To Nicholas Wansley; Brian and Thomas Yarbrough:
This is my ninth year to dispense some grandfatherly advice to you at the beginning of a new year. Things have certainly changed since I began this correspondence. Not only have you gone from pre-teens to adults during that time, including one newly minted father among you. We have also lost your brother and cousin, Zack, who died in September doing what he loved — running.
Zack’s passing has given your grandfather a major dose of humility — something, frankly, that has been sorely lacking in the old man. I had assumed that if I accumulated enough money and enough influence, I could pretty much manage anything life could throw at me. How wrong I was. Zack’s death showed me how hard life can be and how little I can do about it.
Along with you, I wonder how this can possibly be a better world without Zack’s perpetually sunny disposition and enthusiasm when it is overflowing with so many slugs, ingrates, cranks, loudmouths, whiners, self-absorbed narcissists and just plain jerks who do little more than occupy time and space. Sorry, but I don’t have an answer for that one.
We never talk religion, so I don’t know what you think or believe. I only know I believe in God as much now as I did before the tragedy and accept that it is not my place to judge what has happened. That is surprising because, frankly, I expected to be a lot angrier than I am. Maybe I am just numb, or maybe my faith is stronger than I realized.
Our shared tragedy should serve as a vivid reminder that we had better live this day as though it will be the last one any of us ever spends on earth, because it well could be. The Bible says, “Do not worry about tomorrow; for tomorrow will take care of itself. Each day has enough trouble of its own.” I am ashamed to tell you how many precious days of my life have been wasted, fretting over things that had happened to me yesterday or agonizing over what I thought would happen tomorrow, not realizing that I couldn’t change yesterday or predict tomorrow. I missed a lot of todays I can never get back. Please don’t let that happen to you.
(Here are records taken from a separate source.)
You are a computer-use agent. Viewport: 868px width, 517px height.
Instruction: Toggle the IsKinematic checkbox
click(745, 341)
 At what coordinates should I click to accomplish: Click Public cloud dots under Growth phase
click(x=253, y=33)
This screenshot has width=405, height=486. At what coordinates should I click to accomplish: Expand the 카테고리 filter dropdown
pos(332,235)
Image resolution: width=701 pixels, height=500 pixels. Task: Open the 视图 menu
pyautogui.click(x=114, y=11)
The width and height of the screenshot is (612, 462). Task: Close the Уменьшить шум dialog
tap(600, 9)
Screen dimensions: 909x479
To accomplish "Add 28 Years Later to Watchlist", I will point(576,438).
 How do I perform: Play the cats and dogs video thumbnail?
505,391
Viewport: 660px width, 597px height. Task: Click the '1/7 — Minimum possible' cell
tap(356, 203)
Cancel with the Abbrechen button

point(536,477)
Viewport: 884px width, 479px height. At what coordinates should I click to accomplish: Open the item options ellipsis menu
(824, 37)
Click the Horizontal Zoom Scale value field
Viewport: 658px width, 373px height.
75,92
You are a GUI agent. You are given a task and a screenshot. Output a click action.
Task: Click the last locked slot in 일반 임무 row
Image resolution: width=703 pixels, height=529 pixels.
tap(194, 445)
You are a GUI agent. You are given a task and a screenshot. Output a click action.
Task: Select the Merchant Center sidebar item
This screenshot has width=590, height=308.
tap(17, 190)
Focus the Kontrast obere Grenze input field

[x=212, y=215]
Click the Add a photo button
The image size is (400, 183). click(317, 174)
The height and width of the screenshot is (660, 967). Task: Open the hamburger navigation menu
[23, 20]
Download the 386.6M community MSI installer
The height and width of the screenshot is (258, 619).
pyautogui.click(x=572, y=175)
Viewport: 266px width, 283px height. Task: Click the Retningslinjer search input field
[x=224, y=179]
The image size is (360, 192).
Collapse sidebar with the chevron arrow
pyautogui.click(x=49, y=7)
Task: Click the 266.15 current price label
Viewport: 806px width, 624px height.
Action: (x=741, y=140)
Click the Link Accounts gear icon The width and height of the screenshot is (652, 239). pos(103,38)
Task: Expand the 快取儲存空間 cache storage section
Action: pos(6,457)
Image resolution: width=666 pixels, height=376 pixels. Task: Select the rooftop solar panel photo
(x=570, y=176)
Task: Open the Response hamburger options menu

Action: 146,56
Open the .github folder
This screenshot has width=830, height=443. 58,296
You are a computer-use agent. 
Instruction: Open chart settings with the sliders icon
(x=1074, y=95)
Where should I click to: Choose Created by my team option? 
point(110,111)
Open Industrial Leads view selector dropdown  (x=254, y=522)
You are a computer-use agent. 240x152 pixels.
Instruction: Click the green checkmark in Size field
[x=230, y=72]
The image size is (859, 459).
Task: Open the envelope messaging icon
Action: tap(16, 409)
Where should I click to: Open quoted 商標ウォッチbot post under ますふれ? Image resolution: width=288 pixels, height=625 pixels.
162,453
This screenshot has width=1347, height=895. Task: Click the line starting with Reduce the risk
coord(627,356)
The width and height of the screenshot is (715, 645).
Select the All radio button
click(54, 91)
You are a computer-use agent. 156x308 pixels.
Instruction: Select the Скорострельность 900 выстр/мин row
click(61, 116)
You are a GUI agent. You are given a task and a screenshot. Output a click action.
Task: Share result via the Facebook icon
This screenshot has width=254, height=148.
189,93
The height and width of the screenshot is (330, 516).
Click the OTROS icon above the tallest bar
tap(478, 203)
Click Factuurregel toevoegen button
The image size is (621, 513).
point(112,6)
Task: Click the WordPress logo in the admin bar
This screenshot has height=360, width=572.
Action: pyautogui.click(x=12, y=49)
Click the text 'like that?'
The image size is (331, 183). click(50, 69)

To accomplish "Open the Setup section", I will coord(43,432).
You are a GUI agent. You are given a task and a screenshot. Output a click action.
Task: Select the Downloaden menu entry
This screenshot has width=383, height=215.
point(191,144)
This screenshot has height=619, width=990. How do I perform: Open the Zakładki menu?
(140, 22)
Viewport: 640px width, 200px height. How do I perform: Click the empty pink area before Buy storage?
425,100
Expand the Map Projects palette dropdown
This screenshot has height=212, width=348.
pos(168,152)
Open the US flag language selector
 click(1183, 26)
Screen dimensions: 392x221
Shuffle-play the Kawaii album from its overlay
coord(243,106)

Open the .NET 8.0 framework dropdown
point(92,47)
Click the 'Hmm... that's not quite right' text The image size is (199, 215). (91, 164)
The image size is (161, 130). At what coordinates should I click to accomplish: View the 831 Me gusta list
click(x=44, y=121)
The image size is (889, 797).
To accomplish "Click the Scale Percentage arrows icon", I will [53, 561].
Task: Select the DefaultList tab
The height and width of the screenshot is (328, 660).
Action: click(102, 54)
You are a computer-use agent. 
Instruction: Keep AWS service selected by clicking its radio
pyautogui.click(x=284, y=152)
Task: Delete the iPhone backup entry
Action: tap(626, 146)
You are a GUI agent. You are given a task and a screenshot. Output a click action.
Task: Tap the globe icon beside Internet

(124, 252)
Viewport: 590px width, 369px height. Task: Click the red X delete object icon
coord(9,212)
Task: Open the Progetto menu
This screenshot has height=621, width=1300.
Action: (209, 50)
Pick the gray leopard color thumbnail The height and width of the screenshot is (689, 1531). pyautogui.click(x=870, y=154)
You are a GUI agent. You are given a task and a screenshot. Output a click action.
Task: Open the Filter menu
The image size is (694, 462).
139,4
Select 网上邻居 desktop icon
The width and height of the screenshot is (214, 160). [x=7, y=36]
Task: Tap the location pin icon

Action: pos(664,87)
One of the things I am trying to do is to keep things in better perspective. It is difficult, given what we have been through, but I still have each of you to love, as well as your parents, your grandmother, a new great-grandson and more friends than I deserve. You have similar opportunities. There are a lot of people and things to love in this world if you take the time to look for them.
I have discovered that so many people in this world have suffered enormous tragedies and have survived. That should give us courage. I can’t tell you the number of readers who have described their own personal losses — sometimes multiple losses — and how they coped. To a person, they say our greatest ally is the passage of time. There will come a day, believe it or not, when the hurt will abate and we will be left with wonderful memories of a wonderful person.
In the meantime, life goes on. How you choose to live it will be up to you. Please try to make this world better for having been here. You don’t have to do big things; the small gestures are just as important. Have integrity and a good value system, and never lie. Appreciate nature and all that it contains. Be positive. Laugh a lot. Make friends, not enemies. Find good in everything and everybody. Never let the sun set on a day in which you have not done your very best. Remember, that was how Zack lived his too-short life. I pray you will follow his example. We owe him that.
And for God’s sake, please be careful and remember that you aren’t invincible. I don’t ever want to go through this again.